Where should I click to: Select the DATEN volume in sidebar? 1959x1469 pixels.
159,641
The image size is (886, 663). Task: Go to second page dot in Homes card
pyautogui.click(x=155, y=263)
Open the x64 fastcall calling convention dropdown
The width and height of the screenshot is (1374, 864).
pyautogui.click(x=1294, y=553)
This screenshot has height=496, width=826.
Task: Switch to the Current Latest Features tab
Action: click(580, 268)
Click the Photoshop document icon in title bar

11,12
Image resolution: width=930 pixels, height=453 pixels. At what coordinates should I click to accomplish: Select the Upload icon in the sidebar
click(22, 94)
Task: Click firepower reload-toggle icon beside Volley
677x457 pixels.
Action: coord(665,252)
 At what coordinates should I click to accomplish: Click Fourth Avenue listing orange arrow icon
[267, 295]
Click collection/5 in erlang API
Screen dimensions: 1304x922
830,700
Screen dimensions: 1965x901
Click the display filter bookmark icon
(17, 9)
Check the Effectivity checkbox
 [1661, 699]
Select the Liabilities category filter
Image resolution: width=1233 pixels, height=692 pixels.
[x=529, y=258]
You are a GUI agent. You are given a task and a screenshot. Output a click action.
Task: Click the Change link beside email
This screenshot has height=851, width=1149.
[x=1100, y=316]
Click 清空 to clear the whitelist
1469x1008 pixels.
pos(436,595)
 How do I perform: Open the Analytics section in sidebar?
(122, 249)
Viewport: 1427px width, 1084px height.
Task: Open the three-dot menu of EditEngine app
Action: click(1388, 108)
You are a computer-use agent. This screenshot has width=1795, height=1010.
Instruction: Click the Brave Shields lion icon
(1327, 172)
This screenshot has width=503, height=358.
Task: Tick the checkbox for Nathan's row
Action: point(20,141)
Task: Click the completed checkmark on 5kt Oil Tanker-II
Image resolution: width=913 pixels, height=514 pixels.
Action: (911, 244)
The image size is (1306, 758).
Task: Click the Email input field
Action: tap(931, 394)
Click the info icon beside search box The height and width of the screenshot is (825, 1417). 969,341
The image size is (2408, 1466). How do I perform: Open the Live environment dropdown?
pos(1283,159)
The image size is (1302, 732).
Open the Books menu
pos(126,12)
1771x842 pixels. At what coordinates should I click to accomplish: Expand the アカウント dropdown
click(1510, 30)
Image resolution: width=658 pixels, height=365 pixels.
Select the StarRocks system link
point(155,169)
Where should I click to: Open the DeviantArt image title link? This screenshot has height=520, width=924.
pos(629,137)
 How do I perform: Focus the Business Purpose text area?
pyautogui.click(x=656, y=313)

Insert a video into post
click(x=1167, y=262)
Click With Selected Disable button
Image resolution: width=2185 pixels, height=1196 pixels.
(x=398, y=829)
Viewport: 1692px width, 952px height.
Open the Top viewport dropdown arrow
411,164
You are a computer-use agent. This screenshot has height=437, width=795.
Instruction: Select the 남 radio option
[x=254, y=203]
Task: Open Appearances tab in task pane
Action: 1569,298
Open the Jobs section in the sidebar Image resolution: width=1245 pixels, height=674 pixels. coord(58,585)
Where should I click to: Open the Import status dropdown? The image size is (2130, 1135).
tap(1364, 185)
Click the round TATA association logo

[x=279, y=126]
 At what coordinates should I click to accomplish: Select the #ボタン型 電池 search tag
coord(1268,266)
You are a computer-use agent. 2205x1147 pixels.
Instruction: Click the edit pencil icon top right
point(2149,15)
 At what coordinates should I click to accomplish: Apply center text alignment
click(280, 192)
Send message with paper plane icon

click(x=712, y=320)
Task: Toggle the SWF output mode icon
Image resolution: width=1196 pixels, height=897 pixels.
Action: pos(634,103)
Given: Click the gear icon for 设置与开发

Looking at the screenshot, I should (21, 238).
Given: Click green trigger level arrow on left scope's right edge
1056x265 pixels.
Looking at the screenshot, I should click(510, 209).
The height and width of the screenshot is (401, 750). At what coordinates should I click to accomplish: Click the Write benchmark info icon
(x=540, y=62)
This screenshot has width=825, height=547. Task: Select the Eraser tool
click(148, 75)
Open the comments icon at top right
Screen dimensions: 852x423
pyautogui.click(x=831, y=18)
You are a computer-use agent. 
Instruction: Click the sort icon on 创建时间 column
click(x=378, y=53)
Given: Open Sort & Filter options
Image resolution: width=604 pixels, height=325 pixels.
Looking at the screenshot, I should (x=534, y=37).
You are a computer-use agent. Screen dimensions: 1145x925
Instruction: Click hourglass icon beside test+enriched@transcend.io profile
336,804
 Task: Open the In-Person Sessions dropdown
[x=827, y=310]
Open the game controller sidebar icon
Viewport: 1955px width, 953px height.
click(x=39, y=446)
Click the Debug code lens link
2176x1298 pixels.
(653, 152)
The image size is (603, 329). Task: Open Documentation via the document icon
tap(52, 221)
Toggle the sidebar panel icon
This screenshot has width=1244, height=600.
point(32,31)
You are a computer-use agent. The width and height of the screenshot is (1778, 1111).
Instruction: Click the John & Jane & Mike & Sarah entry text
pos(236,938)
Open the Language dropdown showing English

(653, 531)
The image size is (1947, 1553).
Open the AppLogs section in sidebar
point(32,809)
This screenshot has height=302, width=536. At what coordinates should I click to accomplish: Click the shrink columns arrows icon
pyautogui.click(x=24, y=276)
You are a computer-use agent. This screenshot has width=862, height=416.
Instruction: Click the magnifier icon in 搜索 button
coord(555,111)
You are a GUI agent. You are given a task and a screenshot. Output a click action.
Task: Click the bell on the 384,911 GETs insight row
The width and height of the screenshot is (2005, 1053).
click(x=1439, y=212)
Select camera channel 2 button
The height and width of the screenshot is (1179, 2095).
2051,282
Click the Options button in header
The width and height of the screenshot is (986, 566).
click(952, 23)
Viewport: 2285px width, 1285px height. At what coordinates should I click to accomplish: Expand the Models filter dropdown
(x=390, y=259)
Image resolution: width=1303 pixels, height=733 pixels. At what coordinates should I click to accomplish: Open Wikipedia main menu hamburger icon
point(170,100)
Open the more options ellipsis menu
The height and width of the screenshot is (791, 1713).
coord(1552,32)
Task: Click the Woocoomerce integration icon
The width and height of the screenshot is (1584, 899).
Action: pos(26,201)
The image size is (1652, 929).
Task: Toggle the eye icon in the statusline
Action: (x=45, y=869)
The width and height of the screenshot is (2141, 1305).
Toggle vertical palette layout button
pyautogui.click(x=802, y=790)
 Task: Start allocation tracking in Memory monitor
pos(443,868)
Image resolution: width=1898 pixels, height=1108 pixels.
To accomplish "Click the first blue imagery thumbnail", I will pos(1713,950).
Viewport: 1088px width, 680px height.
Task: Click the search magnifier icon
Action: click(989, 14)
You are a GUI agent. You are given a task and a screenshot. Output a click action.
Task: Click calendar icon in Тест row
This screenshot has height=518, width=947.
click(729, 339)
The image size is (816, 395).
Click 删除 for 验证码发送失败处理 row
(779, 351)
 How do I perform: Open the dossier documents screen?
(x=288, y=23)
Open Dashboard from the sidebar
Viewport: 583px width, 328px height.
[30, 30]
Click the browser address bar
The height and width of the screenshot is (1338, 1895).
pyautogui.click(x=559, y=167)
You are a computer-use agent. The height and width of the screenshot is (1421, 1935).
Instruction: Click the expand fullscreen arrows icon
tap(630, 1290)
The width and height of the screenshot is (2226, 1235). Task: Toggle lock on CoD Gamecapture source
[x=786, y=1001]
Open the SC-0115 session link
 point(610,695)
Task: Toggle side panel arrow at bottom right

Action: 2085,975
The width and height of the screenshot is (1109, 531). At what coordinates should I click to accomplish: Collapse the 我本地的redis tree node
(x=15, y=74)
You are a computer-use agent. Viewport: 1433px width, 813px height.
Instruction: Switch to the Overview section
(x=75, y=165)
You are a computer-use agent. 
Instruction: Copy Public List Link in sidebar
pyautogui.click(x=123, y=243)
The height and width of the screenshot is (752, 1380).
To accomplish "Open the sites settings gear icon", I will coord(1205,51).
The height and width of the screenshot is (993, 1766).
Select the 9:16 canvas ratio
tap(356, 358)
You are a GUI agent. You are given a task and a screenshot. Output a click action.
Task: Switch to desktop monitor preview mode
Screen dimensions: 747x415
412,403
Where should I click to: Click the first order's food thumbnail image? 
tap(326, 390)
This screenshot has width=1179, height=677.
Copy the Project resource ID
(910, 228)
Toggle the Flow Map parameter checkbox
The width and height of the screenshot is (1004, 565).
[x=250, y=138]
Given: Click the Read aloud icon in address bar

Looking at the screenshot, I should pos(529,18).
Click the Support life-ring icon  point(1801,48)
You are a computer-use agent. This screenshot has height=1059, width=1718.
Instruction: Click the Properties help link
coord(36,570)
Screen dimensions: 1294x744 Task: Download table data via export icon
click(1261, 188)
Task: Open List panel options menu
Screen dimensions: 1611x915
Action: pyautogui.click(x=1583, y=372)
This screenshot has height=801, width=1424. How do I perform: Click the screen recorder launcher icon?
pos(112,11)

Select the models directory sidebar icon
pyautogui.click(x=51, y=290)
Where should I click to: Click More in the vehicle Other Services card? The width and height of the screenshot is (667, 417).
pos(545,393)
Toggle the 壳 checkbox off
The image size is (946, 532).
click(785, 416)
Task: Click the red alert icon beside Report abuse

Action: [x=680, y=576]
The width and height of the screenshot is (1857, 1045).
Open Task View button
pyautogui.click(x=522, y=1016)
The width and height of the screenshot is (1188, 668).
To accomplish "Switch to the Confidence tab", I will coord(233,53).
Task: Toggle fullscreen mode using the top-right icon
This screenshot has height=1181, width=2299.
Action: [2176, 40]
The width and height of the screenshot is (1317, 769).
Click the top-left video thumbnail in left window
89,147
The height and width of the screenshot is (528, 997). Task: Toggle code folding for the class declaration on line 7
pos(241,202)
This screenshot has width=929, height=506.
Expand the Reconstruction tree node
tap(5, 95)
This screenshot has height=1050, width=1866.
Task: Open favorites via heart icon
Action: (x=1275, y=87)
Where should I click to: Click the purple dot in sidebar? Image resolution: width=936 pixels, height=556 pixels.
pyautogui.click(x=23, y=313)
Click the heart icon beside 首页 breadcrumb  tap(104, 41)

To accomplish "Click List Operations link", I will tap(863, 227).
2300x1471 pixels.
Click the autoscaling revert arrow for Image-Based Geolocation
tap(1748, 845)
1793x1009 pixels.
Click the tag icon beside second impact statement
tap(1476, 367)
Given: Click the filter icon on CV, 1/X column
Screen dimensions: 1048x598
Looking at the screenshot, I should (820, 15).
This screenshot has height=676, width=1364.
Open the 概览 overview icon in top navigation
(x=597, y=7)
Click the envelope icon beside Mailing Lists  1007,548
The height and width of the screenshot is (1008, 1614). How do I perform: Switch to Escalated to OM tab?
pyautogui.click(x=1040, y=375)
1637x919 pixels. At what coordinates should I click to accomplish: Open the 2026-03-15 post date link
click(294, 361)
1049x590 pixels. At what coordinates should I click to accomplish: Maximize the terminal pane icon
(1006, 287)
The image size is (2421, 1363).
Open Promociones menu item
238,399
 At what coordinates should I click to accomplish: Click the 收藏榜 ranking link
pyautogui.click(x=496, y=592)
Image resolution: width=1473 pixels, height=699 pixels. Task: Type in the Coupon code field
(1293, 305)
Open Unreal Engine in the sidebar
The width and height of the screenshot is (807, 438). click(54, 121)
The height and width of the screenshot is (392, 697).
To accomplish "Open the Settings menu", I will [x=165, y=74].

****************

Supply only the number of lines above in which "computer" occurs.

### RESULT OF THIS TASK
11